• [WORK REQUEST]:
Would you count how many lines of the material below hold the string "computer"? Give only the number.

• [DATA EXCERPTS]:
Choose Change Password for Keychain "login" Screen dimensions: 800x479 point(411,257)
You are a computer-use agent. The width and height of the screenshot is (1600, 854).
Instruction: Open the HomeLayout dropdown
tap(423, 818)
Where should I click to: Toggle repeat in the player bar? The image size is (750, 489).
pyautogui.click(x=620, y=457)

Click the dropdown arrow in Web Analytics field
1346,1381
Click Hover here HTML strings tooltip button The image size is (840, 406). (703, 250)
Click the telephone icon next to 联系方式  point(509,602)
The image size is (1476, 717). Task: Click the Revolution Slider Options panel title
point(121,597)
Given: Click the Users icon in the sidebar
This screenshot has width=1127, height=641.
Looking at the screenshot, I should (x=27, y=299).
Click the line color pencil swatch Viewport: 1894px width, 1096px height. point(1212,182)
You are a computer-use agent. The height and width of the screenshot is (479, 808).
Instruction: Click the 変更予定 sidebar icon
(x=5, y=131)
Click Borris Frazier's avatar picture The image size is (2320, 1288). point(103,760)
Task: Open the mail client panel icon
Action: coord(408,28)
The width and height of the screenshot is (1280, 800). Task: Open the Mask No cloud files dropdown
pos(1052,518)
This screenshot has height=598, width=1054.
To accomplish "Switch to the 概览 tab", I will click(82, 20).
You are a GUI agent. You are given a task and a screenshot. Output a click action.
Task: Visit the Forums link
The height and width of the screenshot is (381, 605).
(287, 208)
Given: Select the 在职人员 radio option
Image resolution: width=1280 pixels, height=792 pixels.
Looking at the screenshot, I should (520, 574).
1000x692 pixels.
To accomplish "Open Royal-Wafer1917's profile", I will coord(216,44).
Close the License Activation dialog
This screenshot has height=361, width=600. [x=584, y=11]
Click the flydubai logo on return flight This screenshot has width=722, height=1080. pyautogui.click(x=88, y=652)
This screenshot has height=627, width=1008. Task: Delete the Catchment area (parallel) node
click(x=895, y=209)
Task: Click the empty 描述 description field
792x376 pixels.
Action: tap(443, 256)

• [RESULT FOR THIS TASK]:
2